South African politician

Aaron Motswana is a South African politician who has represented the African National Congress (ANC) in the North West Provincial Legislature since 2019. He was formerly the Mayor of Mamusa Local Municipality in the North West.

== Mayor of Mamusa ==
Motswana was elected to the North West ANC's Provincial Executive Committee in 2015, under the leadership of ANC Provincial Chairperson Supra Mahumapelo, and he was elected Mayor of Mamusa in August 2016 after the 2016 local elections. His term on the Provincial Executive Committee ended prematurely when the national party leadership disbanded the committee in mid-2018, and he was among the committee members who attempted to challenge the decision in court. In December 2018, the ANC announced that it would ask Motswana to resign as Mayor of Mamusa "in the interest of public confidence" in the ANC. However, Motswana refused to resign, alleging that he was being targeted for remaining a supporter of Supra Mahumapelo.

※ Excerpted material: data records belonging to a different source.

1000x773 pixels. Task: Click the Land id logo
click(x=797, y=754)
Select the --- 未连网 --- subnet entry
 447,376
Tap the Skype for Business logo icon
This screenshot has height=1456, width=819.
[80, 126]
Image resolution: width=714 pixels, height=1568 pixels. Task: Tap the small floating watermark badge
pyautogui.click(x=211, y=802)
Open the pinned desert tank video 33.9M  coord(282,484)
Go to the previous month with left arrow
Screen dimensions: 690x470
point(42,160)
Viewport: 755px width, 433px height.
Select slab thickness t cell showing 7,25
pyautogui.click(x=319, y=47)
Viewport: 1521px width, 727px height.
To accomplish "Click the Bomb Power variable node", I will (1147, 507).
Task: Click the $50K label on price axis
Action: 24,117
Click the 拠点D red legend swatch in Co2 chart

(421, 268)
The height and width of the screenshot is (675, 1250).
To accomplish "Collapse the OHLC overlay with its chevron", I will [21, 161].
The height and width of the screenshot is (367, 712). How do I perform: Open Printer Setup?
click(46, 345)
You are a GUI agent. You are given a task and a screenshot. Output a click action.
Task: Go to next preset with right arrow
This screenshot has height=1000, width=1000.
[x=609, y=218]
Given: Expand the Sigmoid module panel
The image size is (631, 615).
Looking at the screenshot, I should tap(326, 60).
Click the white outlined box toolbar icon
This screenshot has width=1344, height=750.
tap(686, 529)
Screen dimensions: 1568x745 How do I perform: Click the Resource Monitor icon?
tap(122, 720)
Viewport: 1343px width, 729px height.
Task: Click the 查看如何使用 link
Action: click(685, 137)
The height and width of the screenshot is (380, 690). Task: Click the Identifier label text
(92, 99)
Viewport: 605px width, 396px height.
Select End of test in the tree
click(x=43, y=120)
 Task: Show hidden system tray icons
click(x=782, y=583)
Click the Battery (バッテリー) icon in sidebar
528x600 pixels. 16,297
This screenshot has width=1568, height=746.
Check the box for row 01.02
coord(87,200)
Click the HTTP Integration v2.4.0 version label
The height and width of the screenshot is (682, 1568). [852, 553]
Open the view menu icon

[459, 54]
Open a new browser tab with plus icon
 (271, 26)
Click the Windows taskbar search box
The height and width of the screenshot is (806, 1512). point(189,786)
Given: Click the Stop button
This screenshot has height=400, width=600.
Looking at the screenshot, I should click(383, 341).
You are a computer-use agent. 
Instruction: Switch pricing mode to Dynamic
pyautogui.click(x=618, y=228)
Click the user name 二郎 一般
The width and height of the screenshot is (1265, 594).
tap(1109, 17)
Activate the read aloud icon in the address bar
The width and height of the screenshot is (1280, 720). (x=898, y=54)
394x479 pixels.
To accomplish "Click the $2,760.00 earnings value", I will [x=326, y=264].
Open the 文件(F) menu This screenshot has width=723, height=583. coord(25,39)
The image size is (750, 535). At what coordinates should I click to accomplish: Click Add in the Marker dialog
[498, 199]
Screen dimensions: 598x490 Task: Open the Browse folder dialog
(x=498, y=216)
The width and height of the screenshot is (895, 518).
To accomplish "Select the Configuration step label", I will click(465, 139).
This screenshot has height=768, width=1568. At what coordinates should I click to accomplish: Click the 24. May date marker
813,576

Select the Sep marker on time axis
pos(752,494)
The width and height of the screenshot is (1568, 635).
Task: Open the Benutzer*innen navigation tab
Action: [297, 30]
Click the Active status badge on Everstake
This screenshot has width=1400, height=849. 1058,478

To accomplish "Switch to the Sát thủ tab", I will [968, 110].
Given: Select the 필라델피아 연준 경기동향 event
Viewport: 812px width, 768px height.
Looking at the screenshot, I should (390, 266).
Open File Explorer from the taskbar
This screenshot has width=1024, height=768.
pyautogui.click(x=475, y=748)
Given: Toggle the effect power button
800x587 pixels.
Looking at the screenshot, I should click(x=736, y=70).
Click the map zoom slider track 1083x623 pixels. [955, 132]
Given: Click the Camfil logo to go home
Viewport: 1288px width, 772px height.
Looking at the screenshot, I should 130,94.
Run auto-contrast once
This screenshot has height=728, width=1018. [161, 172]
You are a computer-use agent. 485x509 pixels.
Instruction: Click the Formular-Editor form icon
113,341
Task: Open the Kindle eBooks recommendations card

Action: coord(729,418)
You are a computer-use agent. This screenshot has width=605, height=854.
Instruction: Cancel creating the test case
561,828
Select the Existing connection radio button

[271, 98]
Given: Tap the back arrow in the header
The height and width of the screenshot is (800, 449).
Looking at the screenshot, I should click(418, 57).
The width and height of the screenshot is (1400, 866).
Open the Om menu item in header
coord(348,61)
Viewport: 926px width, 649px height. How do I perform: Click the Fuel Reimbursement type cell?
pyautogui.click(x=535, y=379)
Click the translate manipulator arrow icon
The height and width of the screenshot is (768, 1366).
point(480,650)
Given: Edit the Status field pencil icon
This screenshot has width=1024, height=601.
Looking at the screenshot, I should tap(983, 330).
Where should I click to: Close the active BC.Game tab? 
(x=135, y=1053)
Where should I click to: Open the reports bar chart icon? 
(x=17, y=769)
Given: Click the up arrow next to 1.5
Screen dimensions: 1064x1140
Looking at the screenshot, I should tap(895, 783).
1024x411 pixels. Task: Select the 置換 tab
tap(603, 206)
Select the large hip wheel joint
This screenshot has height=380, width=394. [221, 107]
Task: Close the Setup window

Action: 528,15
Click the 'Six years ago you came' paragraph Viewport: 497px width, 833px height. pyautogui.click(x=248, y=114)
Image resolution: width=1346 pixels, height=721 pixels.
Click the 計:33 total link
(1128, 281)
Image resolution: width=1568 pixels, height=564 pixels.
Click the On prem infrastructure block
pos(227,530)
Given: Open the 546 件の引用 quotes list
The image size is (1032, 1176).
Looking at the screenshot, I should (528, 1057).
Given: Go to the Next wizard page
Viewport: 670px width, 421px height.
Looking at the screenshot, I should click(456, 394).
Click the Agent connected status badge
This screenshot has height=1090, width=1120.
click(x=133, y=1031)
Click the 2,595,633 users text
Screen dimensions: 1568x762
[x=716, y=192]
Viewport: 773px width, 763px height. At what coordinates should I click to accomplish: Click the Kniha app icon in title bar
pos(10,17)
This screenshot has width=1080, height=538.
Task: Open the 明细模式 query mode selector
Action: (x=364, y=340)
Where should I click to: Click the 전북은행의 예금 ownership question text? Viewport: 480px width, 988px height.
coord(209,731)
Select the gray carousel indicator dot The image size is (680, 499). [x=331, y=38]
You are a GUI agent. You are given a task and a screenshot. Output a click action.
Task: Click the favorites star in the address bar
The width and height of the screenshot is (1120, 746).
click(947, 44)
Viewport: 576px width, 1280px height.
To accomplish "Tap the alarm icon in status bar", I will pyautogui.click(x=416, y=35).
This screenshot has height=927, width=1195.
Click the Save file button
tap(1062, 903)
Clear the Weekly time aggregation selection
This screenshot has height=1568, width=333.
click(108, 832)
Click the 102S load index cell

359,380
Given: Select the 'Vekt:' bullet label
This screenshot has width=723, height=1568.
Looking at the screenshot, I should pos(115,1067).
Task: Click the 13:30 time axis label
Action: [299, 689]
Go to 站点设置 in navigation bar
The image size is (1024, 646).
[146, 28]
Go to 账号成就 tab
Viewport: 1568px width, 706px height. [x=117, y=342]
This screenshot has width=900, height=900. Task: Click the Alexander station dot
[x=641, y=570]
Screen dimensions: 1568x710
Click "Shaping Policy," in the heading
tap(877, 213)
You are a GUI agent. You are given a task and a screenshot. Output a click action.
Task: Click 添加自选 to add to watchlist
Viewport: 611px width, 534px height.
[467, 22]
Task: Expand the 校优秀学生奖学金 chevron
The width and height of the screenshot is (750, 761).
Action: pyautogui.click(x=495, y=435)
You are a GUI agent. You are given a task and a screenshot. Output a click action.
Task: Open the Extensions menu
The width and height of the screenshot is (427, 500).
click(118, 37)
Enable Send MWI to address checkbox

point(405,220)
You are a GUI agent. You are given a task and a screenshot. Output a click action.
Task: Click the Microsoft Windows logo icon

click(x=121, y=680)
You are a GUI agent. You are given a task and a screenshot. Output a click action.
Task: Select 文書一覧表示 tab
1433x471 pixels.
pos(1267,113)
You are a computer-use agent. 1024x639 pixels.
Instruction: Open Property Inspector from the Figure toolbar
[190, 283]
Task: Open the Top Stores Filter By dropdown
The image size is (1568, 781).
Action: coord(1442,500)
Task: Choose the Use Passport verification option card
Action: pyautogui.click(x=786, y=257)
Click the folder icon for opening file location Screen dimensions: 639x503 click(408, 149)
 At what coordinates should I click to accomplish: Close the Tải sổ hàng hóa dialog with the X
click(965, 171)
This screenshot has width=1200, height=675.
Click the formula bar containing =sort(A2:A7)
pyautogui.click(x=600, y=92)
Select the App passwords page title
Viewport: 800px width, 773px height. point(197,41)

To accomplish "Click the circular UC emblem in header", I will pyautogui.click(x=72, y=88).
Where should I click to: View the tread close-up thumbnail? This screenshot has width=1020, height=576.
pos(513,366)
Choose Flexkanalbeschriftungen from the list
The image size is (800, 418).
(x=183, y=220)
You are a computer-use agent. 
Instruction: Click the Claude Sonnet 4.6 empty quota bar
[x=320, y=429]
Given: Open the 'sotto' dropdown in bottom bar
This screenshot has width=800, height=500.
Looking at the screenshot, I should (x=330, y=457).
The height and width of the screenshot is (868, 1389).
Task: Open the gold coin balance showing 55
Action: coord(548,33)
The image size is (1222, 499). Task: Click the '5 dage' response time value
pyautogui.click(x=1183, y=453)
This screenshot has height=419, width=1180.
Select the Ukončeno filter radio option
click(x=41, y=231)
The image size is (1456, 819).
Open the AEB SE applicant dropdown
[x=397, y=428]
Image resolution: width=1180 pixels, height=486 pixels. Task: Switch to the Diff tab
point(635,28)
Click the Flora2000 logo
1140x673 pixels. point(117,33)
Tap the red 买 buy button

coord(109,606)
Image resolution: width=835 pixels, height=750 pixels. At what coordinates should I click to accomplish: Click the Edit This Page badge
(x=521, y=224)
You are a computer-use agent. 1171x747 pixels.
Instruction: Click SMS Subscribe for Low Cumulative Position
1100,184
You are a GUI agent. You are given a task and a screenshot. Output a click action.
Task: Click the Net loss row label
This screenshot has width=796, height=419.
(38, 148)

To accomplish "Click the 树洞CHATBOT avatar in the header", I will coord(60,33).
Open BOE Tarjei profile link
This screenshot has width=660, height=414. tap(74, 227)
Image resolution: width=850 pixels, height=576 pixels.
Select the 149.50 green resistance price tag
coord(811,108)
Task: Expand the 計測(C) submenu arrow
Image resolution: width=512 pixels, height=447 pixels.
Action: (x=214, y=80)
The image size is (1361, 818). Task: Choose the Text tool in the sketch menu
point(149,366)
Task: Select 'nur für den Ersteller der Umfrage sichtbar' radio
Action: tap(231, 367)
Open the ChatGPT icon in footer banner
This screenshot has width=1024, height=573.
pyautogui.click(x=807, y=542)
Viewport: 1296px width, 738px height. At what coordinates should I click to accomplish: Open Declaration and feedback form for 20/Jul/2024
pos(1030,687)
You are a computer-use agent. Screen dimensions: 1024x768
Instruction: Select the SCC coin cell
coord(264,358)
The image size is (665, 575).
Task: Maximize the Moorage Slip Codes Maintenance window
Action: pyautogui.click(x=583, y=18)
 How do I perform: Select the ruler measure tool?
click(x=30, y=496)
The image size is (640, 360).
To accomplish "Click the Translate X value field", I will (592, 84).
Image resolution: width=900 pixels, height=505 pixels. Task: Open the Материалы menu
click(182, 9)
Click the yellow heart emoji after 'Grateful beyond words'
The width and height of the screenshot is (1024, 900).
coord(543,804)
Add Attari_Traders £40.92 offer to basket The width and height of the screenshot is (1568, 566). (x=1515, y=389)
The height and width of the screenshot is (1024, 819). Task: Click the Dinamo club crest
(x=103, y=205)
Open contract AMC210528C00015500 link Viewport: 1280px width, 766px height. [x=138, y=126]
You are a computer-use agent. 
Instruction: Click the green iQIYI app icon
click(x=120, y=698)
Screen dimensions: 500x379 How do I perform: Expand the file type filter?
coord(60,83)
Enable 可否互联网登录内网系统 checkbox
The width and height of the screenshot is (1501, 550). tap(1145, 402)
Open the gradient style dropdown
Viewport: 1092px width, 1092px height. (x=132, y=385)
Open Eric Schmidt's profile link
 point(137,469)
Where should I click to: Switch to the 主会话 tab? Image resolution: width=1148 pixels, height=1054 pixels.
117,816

== Provincial legislature ==
Motswana remained in the mayoral office until the 2019 general election, when he was ranked 21st on the ANC's provincial party list and secured a seat in the North West Provincial Legislature. On 31 January 2021, the ANC announced that he and four other ANC legislators would be suspended from the party for defying an instruction from Chief Whip Paul Sebegoe; the incident in question had occurred during a session of the legislature in which Priscilla Williams was elected the Chairperson of Committees, beating the ANC's preferred candidate Lenah Miga, and Motswana and the others had reportedly voted to conduct the election by secret ballot, in defiance of an ANC instruction to the caucus. However, Motswana's suspension was terminated when the party leadership failed to serve disciplinary charges against them within the timelines set out in the ANC constitution.